Market Euphoria: The Temptation and Risk of the Bull Market Dance

“As Long as the Music is Playing, You Have to Get up and Dance” 

This memorable and now infamous quote by CEO Chuck Prince, describing Citigroup’s commitment to leveraged buyouts in the summer of 2007 as the sub-prime meltdown was unfolding, resonates as a cautionary tale. In congressional testimony, Prince later defended his statement and the bank’s strategy, asserting that the bank could not afford to fall behind competitors who were loosening lending standards. Prince, hand-picked by banking legend Sandy Weill to succeed him as CEO, had a far deeper insight into market dynamics than the average investor, yet he chose to forge ahead. His consequence for this egregious lack of judgment? He resigned with $90 million in Citigroup stock. 

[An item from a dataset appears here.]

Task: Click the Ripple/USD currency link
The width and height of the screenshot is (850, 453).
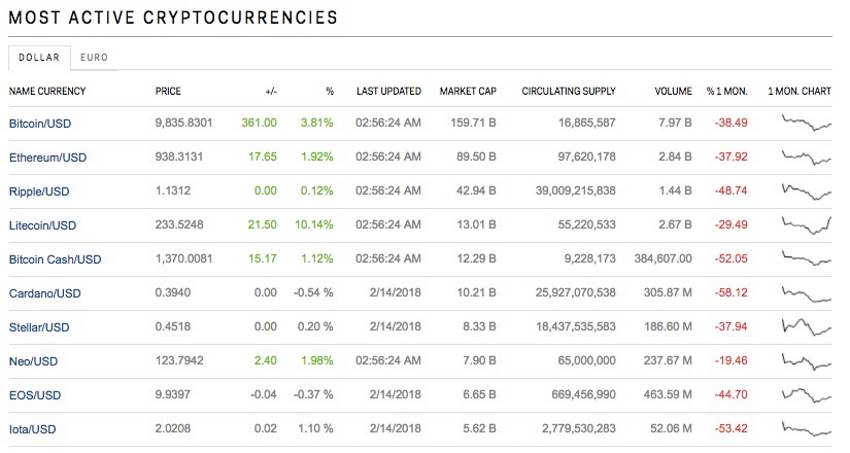Action: [x=39, y=192]
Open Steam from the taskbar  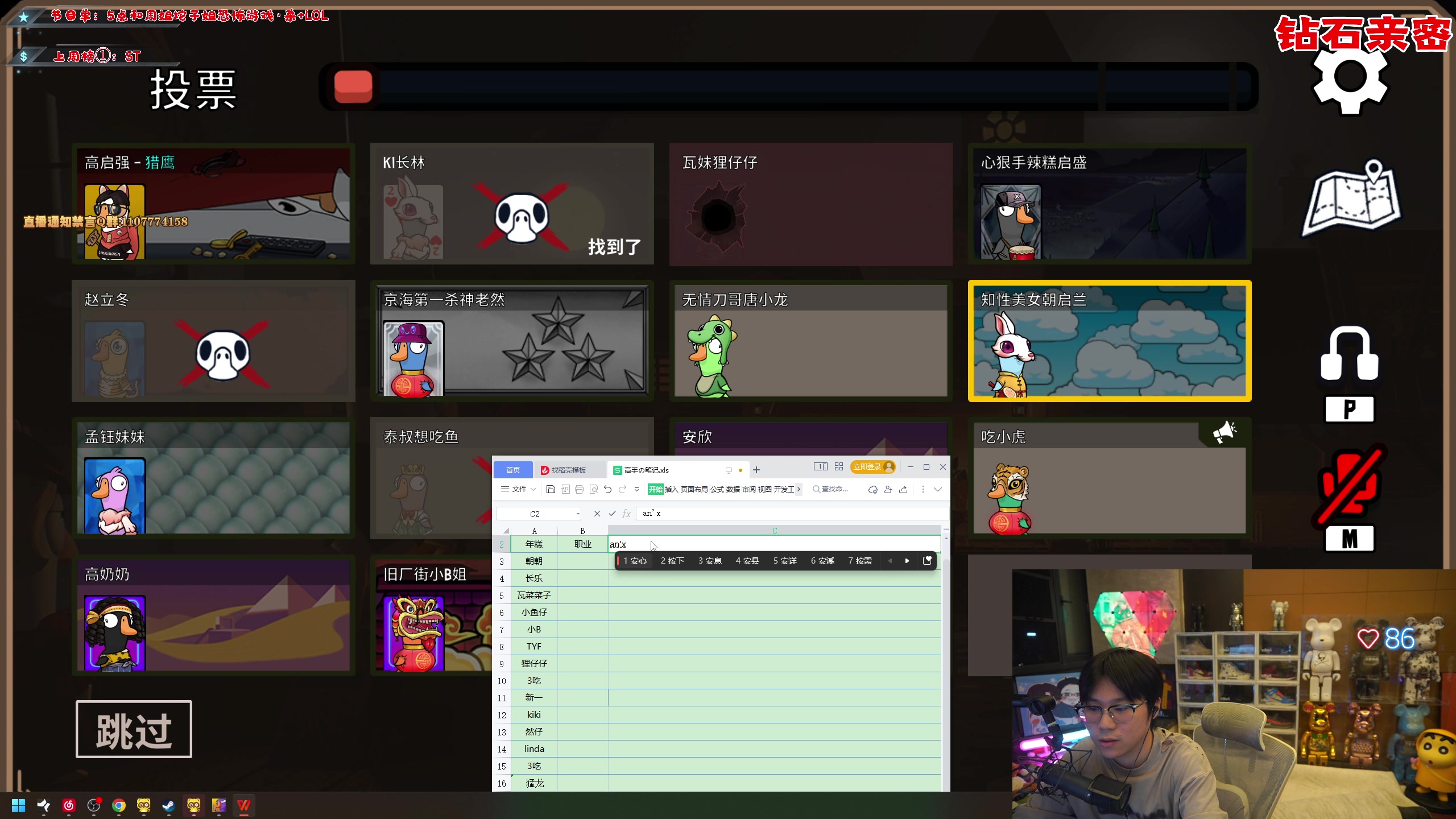point(168,805)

I find myself reflecting on Prince’s narrative as I endeavor to decipher the currents of today’s US stock markets. Indeed, the stock market’s melody plays the tune of uninterrupted prosperity. The S&P 500 is up fourteen in the past fifteen weeks and up more than 20% in the past 15 weeks, a feat unprecedented in stock market history. This climate of optimism is reinforced by a generation of Wall Street and finance professionals who have known only quick recoveries from downturns, each spurred by aggressive Federal Reserve interventions. 

This continuous sequence of rebounds has cultivated a perilous complacency among investors, now joined by gamblers who regard the options market no differently than Dogecoin, Rolexes, and DraftKings. The temptation to “dance” amidst the euphoria of a bull market is undeniable. Yet, history instructs us that such periods of exuberance often herald abrupt corrections. The signals are unmistakable: mounting debts, geopolitical conflict, and economic indicators all suggest that this is a moment for caution, not recklessness. 

The current climate is ill-suited for heedless risk-taking for several key reasons: 

  • Real Estate Redux: In 2007, Prince underestimated the markets’ capacity to manage the subprime crisis. Are we now underestimating the risk to markets of today’s commercial real estate troubles? Real estate baron Barry Sternlicht recently assessed the commercial real estate market’s mark-to-market losses at $1.2 trillion. For context, the IMF’s estimated that the subprime losses during the financial crisis were as low as half of this amount, and we all recall what that contagion looked like. And this does not even consider the hints of trouble in the residential real estate sector, a pivotal component of American wealth valued at $47 trillion, where year-over-year home sale prices have dropped by 10%.  
     
  • Interest Rates: The Fed’s stance of maintaining rates “higher for longer” merely postpones the inevitable reduction. Irrespective of inflation, the Treasury must refinance $8T of debt this year at higher rates, generating interest costs that would be on a path to surpass national defense costs. The Fed will cut – it is just a when question and likely sooner than they are signaling. 
     
  • Event Risk: We are confronting a confluence of financial, geopolitical, and domestic uncertainties, any of which could escalate into a crisis. The staggering $34 trillion in federal debt and record levels of household, mortgage, auto, student, and credit card debt pose widespread risks—from consumer spending to credit events. (Notably, delinquency rates for credit card and auto loans have surged to levels unseen since the 2008 financial crisis.) Globally, there are wars in Europe and the Middle East, and Asia tensions have grown with an increasingly assertive China and Korea. Additionally, recent regional bank meltdowns, such as NYCB’s, reveal underlying vulnerabilities within the banking sector. And if that is not enough, the forthcoming presidential election further compounds the atmosphere of unpredictability.

Considering these factors, the current bullish sentiment in equity markets (coupled with the subdued demand for gold in the U.S. retail sector), stands on the cusp of a potential reversal—a scenario already unfolding in China, where a downturn in real estate and equities has led to a surge in local gold demand. My counsel is not to abandon the dance of investment entirely but to momentarily step off the floor and reassess, embracing a more cautious approach in navigating this complex investment terrain. As I have shared in previous communications, my current strategy has involved reallocating towards a more defensive posture — increasing holdings in cash, gold, value stocks, and strategically placed puts to safeguard significant gains in individual stocks within taxable accounts. This type of dance break has consistently allowed me to return to the fray as a more astute and prepared dancer (and avoid any large drawdowns and congressional hearings).